• _What this task involves_: Exclude images, then output the remaining data verbatim.

Screenshot grounding data
• • •

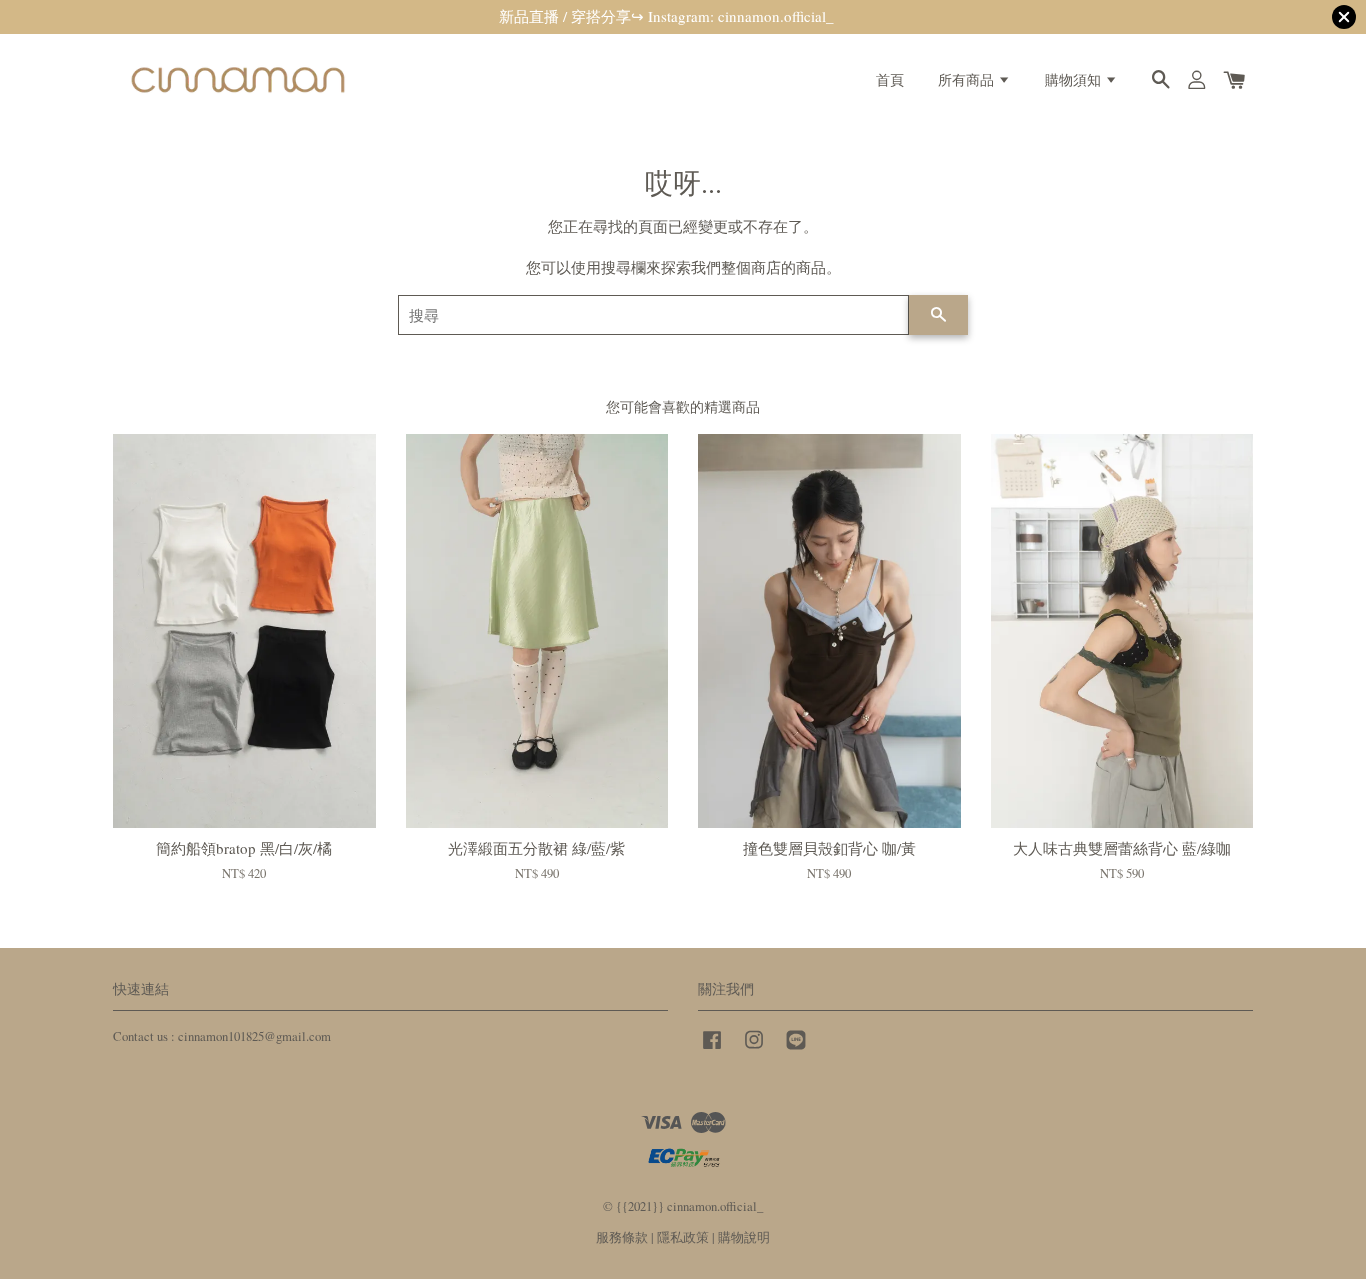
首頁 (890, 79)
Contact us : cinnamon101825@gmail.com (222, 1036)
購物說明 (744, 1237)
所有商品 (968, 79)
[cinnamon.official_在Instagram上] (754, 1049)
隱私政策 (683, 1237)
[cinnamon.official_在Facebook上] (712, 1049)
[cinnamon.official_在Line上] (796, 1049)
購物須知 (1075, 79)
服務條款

• • •

• _Exercise solution_:
首頁 (890, 79)
Contact us : cinnamon101825@gmail.com (222, 1036)
購物說明 (744, 1237)
所有商品 (968, 79)
[cinnamon.official_在Instagram上] (754, 1049)
隱私政策 (683, 1237)
[cinnamon.official_在Facebook上] (712, 1049)
[cinnamon.official_在Line上] (796, 1049)
購物須知 (1075, 79)
服務條款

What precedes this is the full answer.